# Instruction:
Copy out every one of the entries below word for word, keeping each line in its original order.

Data entries
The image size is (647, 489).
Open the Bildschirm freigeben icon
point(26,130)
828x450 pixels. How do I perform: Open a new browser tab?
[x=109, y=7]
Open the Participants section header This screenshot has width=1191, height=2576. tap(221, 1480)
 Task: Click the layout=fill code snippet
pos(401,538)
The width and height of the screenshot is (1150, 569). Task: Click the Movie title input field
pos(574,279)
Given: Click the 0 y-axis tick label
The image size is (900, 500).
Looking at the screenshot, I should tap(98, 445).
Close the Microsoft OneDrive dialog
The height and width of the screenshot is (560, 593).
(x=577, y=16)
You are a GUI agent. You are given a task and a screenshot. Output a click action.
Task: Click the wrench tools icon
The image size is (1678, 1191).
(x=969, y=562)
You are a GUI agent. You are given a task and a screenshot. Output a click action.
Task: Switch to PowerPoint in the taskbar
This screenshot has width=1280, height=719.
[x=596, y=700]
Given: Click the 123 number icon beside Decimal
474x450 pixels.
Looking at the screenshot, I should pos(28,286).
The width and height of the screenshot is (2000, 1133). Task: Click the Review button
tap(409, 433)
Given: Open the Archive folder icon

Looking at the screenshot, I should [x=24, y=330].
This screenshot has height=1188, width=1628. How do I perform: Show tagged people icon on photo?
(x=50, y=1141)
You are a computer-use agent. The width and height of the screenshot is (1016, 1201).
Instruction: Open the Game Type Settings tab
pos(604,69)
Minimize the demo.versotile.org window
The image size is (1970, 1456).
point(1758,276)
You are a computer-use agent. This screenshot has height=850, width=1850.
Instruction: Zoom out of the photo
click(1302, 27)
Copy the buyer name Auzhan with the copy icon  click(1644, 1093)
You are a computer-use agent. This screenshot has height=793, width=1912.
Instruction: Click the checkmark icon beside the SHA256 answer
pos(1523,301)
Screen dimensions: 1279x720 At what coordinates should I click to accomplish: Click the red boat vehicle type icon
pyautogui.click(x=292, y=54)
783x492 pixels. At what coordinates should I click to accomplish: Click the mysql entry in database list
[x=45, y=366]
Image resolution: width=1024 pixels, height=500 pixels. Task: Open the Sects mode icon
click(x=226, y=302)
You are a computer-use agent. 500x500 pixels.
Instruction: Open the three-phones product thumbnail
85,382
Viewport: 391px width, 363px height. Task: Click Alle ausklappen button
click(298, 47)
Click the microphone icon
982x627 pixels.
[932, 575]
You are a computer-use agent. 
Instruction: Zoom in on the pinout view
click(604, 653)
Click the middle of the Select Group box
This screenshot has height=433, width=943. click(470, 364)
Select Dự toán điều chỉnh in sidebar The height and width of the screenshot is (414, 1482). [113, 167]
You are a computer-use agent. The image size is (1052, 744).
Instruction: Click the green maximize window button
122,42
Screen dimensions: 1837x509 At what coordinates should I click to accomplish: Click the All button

# Exercise solution:
The image size is (647, 489).
Open the Bildschirm freigeben icon
point(26,130)
828x450 pixels. How do I perform: Open a new browser tab?
[x=109, y=7]
Open the Participants section header This screenshot has width=1191, height=2576. tap(221, 1480)
 Task: Click the layout=fill code snippet
pos(401,538)
The width and height of the screenshot is (1150, 569). Task: Click the Movie title input field
pos(574,279)
Given: Click the 0 y-axis tick label
The image size is (900, 500).
Looking at the screenshot, I should tap(98, 445).
Close the Microsoft OneDrive dialog
The height and width of the screenshot is (560, 593).
(x=577, y=16)
You are a GUI agent. You are given a task and a screenshot. Output a click action.
Task: Click the wrench tools icon
The image size is (1678, 1191).
(x=969, y=562)
You are a GUI agent. You are given a task and a screenshot. Output a click action.
Task: Switch to PowerPoint in the taskbar
This screenshot has width=1280, height=719.
[x=596, y=700]
Given: Click the 123 number icon beside Decimal
474x450 pixels.
Looking at the screenshot, I should pos(28,286).
The width and height of the screenshot is (2000, 1133). Task: Click the Review button
tap(409, 433)
Given: Open the Archive folder icon

Looking at the screenshot, I should [x=24, y=330].
This screenshot has height=1188, width=1628. How do I perform: Show tagged people icon on photo?
(x=50, y=1141)
You are a computer-use agent. The width and height of the screenshot is (1016, 1201).
Instruction: Open the Game Type Settings tab
pos(604,69)
Minimize the demo.versotile.org window
The image size is (1970, 1456).
point(1758,276)
You are a computer-use agent. This screenshot has height=850, width=1850.
Instruction: Zoom out of the photo
click(1302, 27)
Copy the buyer name Auzhan with the copy icon  click(1644, 1093)
You are a computer-use agent. This screenshot has height=793, width=1912.
Instruction: Click the checkmark icon beside the SHA256 answer
pos(1523,301)
Screen dimensions: 1279x720 At what coordinates should I click to accomplish: Click the red boat vehicle type icon
pyautogui.click(x=292, y=54)
783x492 pixels. At what coordinates should I click to accomplish: Click the mysql entry in database list
[x=45, y=366]
Image resolution: width=1024 pixels, height=500 pixels. Task: Open the Sects mode icon
click(x=226, y=302)
You are a computer-use agent. 500x500 pixels.
Instruction: Open the three-phones product thumbnail
85,382
Viewport: 391px width, 363px height. Task: Click Alle ausklappen button
click(298, 47)
Click the microphone icon
982x627 pixels.
[932, 575]
You are a computer-use agent. 
Instruction: Zoom in on the pinout view
click(604, 653)
Click the middle of the Select Group box
This screenshot has height=433, width=943. click(470, 364)
Select Dự toán điều chỉnh in sidebar The height and width of the screenshot is (414, 1482). [113, 167]
You are a computer-use agent. The image size is (1052, 744).
Instruction: Click the green maximize window button
122,42
Screen dimensions: 1837x509 At what coordinates should I click to accomplish: Click the All button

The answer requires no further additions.